Partial tax incentives an option
Speaking at an Armstrong Jones-organised conference on Saturday Cullen indicated he preferred a taxed-exempt-taxed (TET) regime for retirement savings as opposed to the current TTE regime.
The TET regime is in effect similar to the 401K regime that has been so successful in the United States.
In the US an individual can save up to US$9500 each year in a retirement account and not be taxed on the interest earned. In effect it is a capped tax incentive to encourage retirement savings.
Cullen recognises such a major change in the tax system would create issues for people already saving for retirement, and solutions to the problem would have to be found.
One idea is to introduce some form of lock-in provision for money in TTE structured schemes and make sure the funds are not taxed on their earnings.

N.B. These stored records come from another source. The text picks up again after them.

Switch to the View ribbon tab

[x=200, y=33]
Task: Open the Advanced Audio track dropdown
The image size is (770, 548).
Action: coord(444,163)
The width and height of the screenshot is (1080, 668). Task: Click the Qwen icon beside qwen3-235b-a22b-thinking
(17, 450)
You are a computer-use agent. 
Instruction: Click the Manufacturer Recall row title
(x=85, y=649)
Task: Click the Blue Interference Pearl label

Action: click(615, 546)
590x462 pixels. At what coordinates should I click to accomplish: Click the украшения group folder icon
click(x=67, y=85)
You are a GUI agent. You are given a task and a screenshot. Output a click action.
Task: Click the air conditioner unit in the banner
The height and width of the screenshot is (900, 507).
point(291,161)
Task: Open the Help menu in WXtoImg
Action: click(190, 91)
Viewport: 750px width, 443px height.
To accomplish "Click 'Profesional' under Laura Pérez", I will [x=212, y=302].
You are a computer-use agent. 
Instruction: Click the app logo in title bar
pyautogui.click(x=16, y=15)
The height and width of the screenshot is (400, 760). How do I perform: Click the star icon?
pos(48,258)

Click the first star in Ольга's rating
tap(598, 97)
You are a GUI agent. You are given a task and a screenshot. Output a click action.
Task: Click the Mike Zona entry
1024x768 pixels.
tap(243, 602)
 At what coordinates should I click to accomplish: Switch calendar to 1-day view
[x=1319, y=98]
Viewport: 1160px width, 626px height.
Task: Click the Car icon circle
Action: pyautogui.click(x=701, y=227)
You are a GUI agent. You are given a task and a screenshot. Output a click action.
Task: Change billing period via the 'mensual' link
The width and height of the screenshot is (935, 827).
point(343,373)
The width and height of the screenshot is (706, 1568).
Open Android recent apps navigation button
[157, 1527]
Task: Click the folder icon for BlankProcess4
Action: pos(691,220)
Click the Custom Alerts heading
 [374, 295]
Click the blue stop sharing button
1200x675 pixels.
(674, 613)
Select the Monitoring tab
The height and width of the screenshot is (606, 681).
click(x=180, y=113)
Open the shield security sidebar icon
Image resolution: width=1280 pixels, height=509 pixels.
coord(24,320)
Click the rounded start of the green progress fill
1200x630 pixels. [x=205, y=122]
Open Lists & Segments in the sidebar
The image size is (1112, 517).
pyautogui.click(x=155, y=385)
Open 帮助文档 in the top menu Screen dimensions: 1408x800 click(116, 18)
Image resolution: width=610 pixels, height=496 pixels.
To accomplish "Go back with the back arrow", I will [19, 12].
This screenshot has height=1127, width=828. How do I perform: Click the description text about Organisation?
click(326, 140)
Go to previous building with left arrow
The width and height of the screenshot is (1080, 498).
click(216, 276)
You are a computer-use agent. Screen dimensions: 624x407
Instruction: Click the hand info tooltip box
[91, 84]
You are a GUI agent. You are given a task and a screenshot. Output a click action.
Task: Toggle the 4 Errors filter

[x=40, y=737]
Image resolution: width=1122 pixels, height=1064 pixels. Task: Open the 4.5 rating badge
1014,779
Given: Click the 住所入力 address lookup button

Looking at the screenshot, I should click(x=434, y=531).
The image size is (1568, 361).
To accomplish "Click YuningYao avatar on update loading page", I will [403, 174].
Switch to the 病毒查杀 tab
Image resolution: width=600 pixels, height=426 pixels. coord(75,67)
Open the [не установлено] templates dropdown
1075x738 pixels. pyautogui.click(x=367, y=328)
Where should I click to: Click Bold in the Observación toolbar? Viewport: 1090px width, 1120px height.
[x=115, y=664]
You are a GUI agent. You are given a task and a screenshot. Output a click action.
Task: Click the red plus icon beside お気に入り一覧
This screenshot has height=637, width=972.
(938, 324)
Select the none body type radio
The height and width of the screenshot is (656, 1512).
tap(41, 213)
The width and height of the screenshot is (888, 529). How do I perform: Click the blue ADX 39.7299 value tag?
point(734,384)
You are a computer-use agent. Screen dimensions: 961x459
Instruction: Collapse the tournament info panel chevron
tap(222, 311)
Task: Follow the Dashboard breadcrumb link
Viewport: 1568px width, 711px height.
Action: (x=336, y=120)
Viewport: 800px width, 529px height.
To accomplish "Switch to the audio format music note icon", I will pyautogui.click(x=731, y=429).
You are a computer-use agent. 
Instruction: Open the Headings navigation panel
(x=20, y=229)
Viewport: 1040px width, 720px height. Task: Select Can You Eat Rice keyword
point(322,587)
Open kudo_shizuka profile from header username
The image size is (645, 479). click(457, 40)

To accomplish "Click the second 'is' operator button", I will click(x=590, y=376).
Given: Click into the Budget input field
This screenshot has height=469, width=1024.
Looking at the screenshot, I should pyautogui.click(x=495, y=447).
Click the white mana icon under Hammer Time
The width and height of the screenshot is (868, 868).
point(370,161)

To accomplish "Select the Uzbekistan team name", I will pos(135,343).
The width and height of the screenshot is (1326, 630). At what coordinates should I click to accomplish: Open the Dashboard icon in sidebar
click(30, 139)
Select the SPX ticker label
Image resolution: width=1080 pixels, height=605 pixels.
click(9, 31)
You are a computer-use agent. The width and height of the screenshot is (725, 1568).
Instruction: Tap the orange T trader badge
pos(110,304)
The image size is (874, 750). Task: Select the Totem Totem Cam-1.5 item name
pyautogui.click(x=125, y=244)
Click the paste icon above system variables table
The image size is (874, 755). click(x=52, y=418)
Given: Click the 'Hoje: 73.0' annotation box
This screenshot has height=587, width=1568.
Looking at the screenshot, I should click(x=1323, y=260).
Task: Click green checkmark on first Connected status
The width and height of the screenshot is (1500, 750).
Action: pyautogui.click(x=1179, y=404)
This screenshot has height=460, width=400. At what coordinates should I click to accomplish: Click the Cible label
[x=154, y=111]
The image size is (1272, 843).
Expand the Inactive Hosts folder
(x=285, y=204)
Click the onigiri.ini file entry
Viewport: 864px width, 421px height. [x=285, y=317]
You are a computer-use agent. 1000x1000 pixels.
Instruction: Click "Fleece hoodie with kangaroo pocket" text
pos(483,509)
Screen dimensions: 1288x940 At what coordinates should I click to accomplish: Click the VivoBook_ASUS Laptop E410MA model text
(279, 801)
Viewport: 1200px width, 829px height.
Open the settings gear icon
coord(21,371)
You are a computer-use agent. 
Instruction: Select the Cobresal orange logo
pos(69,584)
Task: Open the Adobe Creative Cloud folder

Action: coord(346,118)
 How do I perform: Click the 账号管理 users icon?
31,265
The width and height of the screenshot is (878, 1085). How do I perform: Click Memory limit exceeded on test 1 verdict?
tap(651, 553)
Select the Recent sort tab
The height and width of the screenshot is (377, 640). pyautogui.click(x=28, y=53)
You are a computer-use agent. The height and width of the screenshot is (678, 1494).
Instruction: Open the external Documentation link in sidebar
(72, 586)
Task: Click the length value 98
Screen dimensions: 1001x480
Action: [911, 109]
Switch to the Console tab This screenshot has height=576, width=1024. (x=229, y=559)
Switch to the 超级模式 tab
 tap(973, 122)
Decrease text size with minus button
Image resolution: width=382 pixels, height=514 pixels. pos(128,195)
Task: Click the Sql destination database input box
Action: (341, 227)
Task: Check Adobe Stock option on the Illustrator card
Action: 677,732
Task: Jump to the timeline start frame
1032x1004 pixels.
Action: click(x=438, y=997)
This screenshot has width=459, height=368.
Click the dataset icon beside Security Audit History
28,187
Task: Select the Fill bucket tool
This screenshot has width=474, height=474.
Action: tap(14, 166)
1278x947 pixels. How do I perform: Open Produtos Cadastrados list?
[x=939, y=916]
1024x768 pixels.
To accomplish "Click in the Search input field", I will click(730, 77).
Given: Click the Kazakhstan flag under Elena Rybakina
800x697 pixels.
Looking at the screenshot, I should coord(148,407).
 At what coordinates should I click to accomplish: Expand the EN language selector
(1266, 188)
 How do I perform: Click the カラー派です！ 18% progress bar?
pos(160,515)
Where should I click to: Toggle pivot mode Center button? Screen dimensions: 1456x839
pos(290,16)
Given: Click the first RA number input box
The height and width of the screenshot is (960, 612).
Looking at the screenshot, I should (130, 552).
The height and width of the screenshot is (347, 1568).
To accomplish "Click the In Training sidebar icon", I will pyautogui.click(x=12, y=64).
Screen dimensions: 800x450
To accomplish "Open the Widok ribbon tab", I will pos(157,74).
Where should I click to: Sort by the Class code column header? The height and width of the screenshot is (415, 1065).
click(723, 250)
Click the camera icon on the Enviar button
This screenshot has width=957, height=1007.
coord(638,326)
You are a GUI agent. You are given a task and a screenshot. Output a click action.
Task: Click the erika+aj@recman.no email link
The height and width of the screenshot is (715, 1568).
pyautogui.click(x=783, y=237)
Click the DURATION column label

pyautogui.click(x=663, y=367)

Cullen's other major comments related to capital gains tax and disclosure. While some commentators have been alleging Labour is already working on a design for a capital gains tax, Cullen indicated he is vacillating on the idea.
He acknowledged some funds are already disadvantaged as they pay capital gains tax, while others don't. Also, a capital gains tax would not be good for the country's important, but fledgling, venture capital market.
On disclosure Cullen says the cost imposed on employer sponsored schemes are too high. "The costs are becoming ridiculous," he says.
Labour is committed to a broad review of the tax system, and would seek a mandate from the public at the 2002 election for changes such as the introduction of a capital gains tax.